What is being asked | Replace "Share button" with "Export button" in everything from the line containing "Where should I click to: Click the number" down to the line containing "Looking at the screenshot, I should pyautogui.click(x=294, y=8).". Give back only those lines, with nothing else changed.

── The data

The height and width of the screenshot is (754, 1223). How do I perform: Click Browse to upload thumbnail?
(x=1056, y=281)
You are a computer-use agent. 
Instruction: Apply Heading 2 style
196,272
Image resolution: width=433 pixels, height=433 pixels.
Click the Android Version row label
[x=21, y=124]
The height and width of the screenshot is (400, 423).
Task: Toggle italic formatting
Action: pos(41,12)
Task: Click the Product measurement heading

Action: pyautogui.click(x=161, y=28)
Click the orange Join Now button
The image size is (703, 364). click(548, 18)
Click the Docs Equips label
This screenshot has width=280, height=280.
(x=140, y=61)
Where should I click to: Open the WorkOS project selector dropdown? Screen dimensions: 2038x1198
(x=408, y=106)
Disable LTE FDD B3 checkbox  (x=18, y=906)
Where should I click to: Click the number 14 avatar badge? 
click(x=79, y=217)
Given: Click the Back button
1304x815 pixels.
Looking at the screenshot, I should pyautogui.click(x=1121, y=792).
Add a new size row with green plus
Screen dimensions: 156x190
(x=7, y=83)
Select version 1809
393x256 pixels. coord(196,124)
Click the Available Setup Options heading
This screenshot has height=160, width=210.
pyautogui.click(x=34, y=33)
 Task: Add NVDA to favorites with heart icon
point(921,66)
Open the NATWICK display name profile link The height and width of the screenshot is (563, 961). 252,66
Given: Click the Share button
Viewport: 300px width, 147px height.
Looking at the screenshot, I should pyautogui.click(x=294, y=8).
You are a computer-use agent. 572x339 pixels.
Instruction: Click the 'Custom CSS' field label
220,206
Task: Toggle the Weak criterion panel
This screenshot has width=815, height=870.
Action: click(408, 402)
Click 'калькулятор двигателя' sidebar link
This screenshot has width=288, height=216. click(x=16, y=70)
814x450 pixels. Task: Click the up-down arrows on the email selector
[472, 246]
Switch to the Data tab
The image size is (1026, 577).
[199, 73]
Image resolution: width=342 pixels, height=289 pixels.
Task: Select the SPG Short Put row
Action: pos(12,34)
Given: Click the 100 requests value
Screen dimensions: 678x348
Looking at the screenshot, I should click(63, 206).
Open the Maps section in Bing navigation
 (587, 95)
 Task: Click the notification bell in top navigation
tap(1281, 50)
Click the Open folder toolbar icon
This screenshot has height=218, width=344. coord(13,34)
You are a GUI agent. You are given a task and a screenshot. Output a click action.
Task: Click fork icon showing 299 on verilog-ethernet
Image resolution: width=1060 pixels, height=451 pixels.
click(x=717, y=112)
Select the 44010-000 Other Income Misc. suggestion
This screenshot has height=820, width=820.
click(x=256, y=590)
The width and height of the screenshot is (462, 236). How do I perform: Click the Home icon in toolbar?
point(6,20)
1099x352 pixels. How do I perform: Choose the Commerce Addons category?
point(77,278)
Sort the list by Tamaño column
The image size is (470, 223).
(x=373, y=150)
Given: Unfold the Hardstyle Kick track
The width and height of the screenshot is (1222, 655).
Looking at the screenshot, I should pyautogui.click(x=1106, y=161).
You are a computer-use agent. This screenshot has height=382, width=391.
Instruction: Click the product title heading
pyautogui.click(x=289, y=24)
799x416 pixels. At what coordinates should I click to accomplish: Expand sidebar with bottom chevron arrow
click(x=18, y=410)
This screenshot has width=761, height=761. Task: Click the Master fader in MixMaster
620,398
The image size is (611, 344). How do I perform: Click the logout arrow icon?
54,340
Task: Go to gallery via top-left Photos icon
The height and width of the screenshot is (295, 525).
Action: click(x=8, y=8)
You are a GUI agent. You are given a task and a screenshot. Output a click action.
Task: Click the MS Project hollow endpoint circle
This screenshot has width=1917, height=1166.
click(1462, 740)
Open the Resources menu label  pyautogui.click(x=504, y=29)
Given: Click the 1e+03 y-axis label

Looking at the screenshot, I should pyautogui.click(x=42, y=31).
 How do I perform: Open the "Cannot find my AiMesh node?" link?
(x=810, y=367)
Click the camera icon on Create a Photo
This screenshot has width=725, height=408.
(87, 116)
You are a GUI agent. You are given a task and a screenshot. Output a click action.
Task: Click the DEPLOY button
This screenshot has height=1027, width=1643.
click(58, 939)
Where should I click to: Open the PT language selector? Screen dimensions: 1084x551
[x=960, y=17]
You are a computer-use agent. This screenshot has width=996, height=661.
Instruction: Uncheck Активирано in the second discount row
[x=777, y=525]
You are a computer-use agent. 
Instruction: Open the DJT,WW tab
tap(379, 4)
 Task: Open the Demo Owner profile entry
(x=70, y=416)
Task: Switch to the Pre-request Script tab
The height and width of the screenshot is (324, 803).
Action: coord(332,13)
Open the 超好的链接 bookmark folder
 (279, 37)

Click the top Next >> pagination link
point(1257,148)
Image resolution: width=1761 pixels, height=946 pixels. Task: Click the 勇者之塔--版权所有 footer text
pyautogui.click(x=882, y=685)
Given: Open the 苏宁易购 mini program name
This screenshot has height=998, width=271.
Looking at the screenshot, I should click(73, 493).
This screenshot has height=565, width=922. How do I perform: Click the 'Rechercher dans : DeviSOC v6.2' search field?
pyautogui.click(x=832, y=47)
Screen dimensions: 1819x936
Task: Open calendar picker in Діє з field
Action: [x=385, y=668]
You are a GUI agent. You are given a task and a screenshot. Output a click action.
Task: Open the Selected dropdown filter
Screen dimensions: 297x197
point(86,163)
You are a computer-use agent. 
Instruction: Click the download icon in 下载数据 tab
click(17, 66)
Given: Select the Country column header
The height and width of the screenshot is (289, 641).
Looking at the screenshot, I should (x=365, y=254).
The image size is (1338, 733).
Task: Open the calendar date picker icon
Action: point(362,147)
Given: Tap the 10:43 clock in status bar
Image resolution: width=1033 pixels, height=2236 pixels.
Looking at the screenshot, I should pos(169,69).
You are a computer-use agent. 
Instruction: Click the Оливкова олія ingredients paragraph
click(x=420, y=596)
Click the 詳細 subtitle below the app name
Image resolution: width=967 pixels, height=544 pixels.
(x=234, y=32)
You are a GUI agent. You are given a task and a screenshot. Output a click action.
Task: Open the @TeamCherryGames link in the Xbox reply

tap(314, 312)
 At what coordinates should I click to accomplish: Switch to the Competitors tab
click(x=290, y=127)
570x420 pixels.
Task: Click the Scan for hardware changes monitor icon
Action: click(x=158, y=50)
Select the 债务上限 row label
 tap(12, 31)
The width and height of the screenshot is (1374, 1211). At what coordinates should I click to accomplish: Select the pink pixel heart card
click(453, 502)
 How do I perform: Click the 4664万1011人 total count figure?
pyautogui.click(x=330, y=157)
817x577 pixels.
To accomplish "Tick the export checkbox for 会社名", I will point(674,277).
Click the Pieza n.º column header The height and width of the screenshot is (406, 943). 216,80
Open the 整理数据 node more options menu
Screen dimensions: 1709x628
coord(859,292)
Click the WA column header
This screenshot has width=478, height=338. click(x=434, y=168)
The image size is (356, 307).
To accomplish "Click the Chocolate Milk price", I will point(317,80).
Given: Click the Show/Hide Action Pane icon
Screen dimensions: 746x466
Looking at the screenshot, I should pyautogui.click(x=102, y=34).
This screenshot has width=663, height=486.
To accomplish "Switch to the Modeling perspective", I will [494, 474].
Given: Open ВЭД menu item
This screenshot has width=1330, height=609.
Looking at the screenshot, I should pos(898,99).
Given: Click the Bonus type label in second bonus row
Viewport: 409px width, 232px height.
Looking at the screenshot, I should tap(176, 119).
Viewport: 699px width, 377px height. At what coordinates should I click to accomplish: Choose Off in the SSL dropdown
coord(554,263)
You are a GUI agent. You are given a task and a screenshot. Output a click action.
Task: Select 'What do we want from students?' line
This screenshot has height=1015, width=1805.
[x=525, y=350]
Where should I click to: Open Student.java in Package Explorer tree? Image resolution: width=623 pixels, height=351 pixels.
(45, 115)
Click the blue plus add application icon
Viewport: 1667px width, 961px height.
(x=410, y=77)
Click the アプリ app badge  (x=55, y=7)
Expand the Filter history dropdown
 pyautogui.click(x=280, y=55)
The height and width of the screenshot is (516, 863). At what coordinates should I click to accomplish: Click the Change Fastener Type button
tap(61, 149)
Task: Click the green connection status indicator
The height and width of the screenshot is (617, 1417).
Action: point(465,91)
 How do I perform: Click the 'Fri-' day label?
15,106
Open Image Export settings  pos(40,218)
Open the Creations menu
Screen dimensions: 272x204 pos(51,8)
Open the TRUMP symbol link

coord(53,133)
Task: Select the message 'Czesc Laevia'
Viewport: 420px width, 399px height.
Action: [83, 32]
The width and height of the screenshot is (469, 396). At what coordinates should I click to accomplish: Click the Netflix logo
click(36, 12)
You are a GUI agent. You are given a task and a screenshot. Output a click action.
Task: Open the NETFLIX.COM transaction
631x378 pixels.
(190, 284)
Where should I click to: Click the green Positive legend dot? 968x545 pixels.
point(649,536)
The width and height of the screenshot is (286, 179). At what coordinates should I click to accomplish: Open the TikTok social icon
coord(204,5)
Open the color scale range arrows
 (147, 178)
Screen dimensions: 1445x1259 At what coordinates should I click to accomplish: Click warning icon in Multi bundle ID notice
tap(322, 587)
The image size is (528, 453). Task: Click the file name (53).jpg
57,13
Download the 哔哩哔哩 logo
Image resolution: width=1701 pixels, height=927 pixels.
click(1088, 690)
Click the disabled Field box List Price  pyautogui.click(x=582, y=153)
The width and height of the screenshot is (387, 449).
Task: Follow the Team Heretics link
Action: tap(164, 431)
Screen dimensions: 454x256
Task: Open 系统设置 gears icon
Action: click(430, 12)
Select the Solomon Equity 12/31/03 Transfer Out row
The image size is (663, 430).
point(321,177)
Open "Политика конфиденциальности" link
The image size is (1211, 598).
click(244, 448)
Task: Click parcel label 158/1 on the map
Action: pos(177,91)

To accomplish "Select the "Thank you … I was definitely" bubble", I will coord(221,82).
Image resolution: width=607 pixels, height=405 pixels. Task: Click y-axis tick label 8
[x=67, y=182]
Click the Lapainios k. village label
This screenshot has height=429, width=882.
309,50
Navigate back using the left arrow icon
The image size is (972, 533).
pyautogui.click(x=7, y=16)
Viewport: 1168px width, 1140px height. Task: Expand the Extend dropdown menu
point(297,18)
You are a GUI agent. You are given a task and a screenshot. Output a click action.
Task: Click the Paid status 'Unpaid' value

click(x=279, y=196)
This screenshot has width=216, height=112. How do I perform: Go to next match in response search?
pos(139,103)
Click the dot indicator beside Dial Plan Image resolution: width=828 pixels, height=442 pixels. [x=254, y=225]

────

Right answer |
Where should I click to: Click the number 14 avatar badge? 
click(x=79, y=217)
Given: Click the Back button
1304x815 pixels.
Looking at the screenshot, I should pyautogui.click(x=1121, y=792).
Add a new size row with green plus
Screen dimensions: 156x190
(x=7, y=83)
Select version 1809
393x256 pixels. coord(196,124)
Click the Available Setup Options heading
This screenshot has height=160, width=210.
pyautogui.click(x=34, y=33)
 Task: Add NVDA to favorites with heart icon
point(921,66)
Open the NATWICK display name profile link The height and width of the screenshot is (563, 961). 252,66
Given: Click the Export button
Viewport: 300px width, 147px height.
Looking at the screenshot, I should pyautogui.click(x=294, y=8).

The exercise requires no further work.